Extended: Decoding Ca2+ signatures and signaling to the actin cytoskeleton during the plant immune response

Plants have evolved conserved molecular mechanisms to recognize microbe-associated or damage-associated molecular patterns (MAMPs or DAMPs), mechanical perturbations, and/or changes in cell wall integrity to initiate the first layer of defense responses termed pattern-triggered immunity (PTI). Cytosolic Ca2+ signals are recognized as a key early PTI signaling element as they are highly specific in duration, amplitude and frequency, and therefore encode specific information to trigger distinct downstream signaling pathways in response to different stimuli. However, Ca2+ signatures and their spread at the spatial level in response to PTI signals have been largely uncharacterized.
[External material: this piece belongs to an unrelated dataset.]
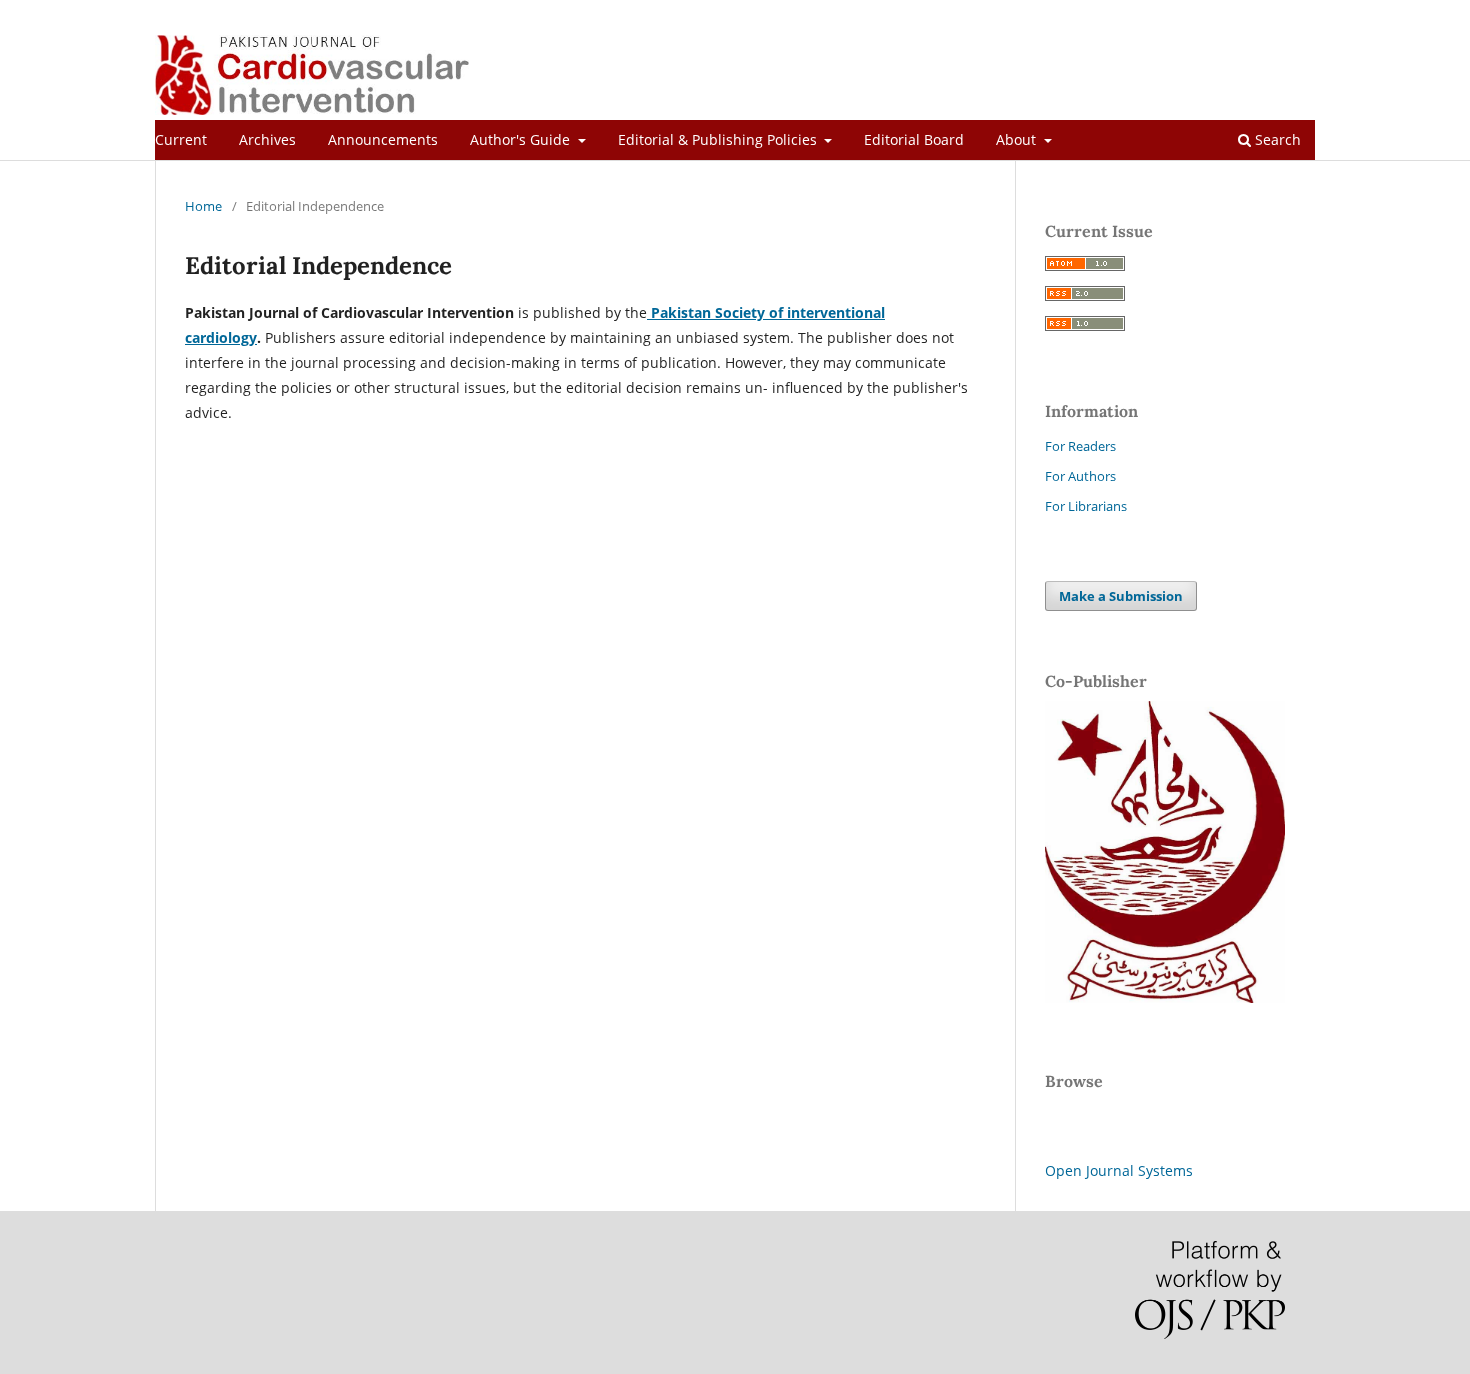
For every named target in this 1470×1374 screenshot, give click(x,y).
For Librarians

In this work, by developing a high spatiotemporal quantitative imaging pipeline, we characterized the single-cell Ca2+ signatures as well as the spatial spread of Ca2+ waves induced by bacterial or fungal elicitors. We demonstrated that MAMP-induced Ca2+ signal spread exhibits an Initiator vs. Standby cell pattern, with intercellular waves propagate at a low but constant speed. This is distinct from wound-induced local waves, indicating a different molecular mechanism underlying Ca2+ signal propagation at the tissue level. Our findings contribute to the understanding of early signaling networks and signal propagation at both cellular and multicellular levels during plant immunity.